### Work item
All that should come back is the lines of the data below from the one containing "Where should I click to: Click" to the one containing "Task: Click the 'A1 transaction' review title", inclusive, exactly as they stand.

### Records supplied
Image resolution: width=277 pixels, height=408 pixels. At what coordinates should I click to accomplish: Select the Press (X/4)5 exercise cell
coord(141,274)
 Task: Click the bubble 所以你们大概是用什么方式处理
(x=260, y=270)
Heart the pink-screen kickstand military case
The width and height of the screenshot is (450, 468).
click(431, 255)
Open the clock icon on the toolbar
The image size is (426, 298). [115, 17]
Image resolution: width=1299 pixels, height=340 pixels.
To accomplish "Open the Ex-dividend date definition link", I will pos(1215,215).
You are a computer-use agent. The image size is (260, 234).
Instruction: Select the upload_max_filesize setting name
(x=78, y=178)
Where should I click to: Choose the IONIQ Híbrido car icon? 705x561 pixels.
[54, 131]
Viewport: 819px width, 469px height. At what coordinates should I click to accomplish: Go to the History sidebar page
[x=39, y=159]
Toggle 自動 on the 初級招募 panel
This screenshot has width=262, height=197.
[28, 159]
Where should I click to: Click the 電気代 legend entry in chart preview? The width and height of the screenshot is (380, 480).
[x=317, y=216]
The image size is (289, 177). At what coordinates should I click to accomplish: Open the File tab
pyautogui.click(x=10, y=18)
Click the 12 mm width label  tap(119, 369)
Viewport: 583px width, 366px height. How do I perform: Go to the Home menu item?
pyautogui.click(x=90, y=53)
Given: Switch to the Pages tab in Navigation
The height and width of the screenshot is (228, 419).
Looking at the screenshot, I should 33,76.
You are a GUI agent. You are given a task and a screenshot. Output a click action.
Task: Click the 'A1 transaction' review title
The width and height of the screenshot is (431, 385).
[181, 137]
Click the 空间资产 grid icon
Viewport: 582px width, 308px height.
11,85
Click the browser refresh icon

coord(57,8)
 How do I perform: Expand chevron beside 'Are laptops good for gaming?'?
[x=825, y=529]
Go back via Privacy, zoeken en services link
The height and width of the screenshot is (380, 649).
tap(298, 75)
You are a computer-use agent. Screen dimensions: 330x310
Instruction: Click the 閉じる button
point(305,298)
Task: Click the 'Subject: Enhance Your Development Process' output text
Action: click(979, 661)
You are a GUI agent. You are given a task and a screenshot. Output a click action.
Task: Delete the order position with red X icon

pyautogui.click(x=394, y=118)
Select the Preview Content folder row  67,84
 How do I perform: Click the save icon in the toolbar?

### Answer to this task
Where should I click to: Click the 電気代 legend entry in chart preview? The width and height of the screenshot is (380, 480).
[x=317, y=216]
The image size is (289, 177). At what coordinates should I click to accomplish: Open the File tab
pyautogui.click(x=10, y=18)
Click the 12 mm width label  tap(119, 369)
Viewport: 583px width, 366px height. How do I perform: Go to the Home menu item?
pyautogui.click(x=90, y=53)
Given: Switch to the Pages tab in Navigation
The height and width of the screenshot is (228, 419).
Looking at the screenshot, I should 33,76.
You are a GUI agent. You are given a task and a screenshot. Output a click action.
Task: Click the 'A1 transaction' review title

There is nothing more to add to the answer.